Eni fermi gli impianti, e bonifichi: oggi la seconda udienza del procedimento civile

Si è tenuta oggi la seconda udienza del procedimento civile che vede il ricorso da parte dei cittadini e del comune di Gela, che si è costitutito parte civile, contro Eni. Alla società petrolifera, che per 60 anni ha inquinato il territorio gelese, si è chiesto lo stop degli impianti siti in c.da Piana del Signore, nonchè l’avvio delle bonifiche dei terriori occupari dal petrolchimico. L’avvocato Luigi Fontanella, difensore delle trenta famiglie di bambini malformati che hanno chiesto un risarimento a Eni,  partendo dall’attestazione da parte dei pertiti del tribunale di correlazione tra malattia e inquinamento ha avanzato con un documento la richesta di fermo degli impianti e delle bonifiche, documento sottoscritto da circa 500 persone. Il giudice Virgilio Dante Berardi  ha preso la decisione di dare 15 giorni di tempo per presentare ulteriori richieste istruttorie e nuovi elementi di indagini, riservandosi la possibilita di ricorrere a  nuovi periti.

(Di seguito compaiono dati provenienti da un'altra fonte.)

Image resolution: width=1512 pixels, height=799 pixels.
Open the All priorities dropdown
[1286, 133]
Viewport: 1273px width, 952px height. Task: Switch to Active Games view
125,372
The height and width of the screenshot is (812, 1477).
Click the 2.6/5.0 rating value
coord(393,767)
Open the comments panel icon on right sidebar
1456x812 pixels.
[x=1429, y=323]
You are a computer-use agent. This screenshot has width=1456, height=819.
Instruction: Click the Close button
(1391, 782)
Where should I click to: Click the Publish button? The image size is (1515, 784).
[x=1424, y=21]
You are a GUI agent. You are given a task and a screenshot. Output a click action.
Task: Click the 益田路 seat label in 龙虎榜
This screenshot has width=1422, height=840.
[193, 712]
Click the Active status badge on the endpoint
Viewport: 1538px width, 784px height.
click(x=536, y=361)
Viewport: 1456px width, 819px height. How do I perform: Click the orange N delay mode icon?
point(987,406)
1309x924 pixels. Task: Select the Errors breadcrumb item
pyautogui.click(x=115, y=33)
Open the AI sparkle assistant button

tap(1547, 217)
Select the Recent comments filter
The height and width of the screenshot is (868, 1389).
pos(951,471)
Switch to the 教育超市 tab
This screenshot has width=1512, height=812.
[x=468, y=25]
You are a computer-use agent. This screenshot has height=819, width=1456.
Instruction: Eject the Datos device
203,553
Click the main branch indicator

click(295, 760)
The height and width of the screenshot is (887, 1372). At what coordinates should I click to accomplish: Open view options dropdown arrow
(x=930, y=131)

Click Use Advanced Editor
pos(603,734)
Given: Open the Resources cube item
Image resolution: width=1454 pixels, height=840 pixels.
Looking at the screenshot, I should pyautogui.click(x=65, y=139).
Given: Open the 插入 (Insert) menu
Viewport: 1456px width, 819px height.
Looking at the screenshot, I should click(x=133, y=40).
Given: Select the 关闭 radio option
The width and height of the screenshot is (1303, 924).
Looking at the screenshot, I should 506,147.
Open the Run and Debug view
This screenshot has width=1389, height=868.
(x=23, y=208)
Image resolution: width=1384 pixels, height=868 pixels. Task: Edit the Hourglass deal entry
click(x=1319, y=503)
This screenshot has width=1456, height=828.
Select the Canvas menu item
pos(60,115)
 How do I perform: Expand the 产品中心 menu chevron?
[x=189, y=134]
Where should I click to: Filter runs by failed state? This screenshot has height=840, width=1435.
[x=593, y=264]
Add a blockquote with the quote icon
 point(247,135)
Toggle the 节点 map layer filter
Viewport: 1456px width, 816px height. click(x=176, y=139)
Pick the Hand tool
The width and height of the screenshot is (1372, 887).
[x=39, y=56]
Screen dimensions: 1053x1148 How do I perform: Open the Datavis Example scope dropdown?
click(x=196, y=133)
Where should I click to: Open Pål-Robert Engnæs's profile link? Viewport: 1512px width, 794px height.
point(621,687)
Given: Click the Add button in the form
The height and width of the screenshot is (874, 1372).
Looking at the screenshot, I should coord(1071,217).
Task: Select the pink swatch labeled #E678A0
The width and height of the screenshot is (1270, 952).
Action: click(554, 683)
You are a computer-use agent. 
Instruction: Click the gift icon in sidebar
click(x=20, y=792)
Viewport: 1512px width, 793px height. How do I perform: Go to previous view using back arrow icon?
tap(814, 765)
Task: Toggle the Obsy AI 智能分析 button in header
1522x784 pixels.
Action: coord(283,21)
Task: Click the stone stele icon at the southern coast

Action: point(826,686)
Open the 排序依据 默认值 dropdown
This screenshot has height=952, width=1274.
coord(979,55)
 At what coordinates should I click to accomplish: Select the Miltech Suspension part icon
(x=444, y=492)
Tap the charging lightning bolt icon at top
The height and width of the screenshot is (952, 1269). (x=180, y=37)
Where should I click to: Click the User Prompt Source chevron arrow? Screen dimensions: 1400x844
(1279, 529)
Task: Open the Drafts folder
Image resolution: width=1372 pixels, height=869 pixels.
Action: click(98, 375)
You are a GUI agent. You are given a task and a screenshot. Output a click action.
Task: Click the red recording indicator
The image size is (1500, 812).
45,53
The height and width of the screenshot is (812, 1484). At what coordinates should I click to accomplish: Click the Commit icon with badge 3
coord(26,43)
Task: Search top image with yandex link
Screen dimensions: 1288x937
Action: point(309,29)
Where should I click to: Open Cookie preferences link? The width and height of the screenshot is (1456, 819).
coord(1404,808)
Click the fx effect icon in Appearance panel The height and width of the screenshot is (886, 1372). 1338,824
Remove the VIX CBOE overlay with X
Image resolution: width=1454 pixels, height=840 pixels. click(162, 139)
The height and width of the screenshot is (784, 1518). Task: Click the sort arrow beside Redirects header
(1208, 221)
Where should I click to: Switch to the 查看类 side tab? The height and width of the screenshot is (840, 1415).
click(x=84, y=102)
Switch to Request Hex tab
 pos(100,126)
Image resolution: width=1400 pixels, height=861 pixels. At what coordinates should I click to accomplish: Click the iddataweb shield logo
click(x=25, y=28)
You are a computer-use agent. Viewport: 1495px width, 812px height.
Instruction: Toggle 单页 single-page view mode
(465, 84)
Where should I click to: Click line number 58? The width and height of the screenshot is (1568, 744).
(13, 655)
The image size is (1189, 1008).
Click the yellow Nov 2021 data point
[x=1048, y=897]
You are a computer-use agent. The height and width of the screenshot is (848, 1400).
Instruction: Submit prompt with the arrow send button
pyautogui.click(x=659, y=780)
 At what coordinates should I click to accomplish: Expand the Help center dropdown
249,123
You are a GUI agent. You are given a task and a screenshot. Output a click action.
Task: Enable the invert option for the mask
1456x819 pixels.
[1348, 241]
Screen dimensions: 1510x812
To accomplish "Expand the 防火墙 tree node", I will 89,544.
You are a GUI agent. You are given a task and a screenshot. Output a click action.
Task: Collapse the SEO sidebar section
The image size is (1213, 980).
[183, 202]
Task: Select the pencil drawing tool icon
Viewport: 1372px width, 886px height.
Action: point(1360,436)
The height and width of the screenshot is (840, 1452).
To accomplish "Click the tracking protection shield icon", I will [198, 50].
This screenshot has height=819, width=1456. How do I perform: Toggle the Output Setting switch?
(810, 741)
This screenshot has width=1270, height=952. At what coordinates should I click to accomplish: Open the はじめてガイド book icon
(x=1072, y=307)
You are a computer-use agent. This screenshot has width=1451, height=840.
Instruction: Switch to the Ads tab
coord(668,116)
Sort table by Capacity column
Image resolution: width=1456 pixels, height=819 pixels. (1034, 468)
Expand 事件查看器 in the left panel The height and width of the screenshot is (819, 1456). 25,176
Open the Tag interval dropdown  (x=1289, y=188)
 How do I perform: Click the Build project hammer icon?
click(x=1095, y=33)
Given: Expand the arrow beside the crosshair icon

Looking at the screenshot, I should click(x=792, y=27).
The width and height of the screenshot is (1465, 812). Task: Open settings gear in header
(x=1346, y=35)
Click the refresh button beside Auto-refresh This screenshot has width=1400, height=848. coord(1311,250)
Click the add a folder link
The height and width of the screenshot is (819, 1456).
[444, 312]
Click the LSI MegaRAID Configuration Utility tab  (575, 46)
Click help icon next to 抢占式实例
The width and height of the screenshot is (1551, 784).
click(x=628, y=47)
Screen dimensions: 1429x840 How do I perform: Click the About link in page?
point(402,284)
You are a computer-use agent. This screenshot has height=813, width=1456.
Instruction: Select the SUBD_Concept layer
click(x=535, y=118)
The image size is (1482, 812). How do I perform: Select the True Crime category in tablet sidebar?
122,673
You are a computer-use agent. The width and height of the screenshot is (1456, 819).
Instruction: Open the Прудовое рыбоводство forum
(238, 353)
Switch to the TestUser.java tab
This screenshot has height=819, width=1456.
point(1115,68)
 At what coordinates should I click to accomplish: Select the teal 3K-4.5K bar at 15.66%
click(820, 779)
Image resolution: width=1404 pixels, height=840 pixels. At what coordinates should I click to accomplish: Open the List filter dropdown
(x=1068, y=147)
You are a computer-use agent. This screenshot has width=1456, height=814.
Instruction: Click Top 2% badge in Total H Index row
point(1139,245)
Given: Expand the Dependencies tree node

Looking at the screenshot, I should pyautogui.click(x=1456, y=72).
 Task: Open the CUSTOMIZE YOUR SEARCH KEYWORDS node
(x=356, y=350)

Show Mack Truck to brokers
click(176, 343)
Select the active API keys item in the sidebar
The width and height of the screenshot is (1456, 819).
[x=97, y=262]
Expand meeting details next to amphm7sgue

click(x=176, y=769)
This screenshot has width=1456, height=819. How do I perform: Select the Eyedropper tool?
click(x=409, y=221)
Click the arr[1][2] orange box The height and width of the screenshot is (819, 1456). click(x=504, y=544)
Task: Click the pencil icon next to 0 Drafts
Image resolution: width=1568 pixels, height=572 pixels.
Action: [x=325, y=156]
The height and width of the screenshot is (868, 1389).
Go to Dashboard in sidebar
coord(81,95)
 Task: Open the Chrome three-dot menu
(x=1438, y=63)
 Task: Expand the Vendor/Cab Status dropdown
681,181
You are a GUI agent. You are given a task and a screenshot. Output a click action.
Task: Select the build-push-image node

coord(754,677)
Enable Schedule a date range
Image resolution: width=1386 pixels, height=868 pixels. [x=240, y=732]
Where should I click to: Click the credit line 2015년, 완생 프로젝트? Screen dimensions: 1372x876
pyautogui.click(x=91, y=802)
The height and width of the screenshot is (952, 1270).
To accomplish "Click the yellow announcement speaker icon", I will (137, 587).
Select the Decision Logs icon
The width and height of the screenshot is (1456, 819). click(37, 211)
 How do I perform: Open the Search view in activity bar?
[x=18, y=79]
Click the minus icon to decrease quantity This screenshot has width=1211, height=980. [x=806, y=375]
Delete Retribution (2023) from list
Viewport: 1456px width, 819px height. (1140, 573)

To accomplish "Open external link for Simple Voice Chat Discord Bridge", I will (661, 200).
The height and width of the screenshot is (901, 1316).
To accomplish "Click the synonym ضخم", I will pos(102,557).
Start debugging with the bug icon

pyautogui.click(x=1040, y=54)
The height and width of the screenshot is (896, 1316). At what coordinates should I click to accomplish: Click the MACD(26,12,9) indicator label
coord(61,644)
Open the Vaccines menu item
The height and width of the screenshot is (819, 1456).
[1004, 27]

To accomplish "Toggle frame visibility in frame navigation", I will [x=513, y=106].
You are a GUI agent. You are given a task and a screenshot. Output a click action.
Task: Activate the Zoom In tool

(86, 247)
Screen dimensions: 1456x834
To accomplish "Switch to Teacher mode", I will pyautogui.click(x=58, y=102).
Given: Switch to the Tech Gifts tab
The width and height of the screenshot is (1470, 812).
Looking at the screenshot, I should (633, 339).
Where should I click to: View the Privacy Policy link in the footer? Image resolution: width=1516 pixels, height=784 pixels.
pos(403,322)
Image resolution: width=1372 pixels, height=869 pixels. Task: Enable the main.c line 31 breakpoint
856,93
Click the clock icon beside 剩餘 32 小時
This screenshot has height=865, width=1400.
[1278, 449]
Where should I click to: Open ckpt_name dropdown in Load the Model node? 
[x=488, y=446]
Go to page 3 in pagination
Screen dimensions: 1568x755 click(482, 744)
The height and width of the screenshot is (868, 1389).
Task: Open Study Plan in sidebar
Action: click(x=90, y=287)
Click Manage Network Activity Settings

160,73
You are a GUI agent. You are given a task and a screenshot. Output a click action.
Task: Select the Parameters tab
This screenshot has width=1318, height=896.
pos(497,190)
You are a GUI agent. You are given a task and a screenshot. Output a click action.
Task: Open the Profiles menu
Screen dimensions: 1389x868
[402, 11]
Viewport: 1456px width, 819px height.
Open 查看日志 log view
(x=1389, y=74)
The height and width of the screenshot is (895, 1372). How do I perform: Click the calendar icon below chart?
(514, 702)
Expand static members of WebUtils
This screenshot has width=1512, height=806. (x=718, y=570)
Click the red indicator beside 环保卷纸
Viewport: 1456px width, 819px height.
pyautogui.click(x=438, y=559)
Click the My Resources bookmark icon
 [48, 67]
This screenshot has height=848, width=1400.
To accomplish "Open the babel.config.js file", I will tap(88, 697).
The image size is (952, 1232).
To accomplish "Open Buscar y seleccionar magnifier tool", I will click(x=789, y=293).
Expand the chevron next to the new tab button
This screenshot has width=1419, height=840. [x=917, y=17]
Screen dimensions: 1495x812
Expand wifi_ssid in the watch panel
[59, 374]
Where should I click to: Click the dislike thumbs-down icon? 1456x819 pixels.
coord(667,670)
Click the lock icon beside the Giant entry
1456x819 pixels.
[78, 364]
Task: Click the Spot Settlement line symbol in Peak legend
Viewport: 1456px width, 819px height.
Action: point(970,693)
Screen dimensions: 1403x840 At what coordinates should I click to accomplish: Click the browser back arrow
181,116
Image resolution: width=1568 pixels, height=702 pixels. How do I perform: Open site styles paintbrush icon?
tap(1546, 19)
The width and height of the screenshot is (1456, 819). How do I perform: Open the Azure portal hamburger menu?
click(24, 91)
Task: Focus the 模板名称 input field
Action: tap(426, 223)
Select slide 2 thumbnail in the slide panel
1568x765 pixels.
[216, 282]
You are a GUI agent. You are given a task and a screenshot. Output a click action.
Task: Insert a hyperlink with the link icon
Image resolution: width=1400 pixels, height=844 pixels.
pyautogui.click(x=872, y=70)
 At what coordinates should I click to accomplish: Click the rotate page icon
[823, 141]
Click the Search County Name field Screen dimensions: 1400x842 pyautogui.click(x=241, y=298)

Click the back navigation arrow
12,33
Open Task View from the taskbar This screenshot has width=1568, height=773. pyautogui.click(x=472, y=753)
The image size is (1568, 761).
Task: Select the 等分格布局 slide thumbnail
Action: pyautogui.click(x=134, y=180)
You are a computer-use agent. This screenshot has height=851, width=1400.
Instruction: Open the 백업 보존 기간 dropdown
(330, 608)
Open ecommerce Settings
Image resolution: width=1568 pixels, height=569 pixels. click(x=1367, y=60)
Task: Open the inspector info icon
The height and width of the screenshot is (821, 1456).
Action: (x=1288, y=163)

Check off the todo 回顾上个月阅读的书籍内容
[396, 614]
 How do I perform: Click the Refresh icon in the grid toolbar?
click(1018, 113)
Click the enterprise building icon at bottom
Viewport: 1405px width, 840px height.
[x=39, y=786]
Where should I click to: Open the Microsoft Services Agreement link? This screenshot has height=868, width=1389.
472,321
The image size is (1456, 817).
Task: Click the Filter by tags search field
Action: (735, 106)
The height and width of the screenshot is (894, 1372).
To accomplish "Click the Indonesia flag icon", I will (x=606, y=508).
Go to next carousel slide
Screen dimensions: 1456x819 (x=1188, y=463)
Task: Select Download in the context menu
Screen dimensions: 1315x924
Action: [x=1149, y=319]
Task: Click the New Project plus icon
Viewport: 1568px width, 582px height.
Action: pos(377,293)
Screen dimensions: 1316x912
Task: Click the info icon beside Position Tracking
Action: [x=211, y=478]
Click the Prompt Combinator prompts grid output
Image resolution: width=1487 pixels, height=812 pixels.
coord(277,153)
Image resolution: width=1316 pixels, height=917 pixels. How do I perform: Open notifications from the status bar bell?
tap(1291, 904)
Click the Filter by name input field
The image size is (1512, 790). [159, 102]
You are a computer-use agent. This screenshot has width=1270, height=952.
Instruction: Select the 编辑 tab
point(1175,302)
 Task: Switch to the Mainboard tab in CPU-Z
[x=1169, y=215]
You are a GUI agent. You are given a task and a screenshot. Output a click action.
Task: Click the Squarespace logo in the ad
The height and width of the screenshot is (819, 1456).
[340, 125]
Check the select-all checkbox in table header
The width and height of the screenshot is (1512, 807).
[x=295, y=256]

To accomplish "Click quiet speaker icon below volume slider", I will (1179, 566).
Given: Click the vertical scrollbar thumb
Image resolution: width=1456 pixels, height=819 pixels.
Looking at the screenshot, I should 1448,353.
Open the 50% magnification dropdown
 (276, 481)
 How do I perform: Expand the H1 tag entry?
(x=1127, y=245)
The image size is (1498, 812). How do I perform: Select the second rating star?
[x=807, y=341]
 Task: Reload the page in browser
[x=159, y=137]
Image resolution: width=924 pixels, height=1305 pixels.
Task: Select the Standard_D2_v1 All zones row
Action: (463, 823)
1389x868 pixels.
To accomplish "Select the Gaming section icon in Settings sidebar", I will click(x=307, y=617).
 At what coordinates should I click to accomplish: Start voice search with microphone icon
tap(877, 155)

Il legale di Eni, Lotario Dittrich ha ribadito la inammissibilità del ricorso, che potrebbe compromettere gli investimenti sottoscritti nel protocollo firmato il 6 novembre del 2014. Il comune di Gela, rappresentato dall’avvocato Mario Cosenza, ha chiesto la costiutzione di un fondo di garanzia di 80 milioni di euro per garantire un reddito agli operai che hanno perso il lavoro.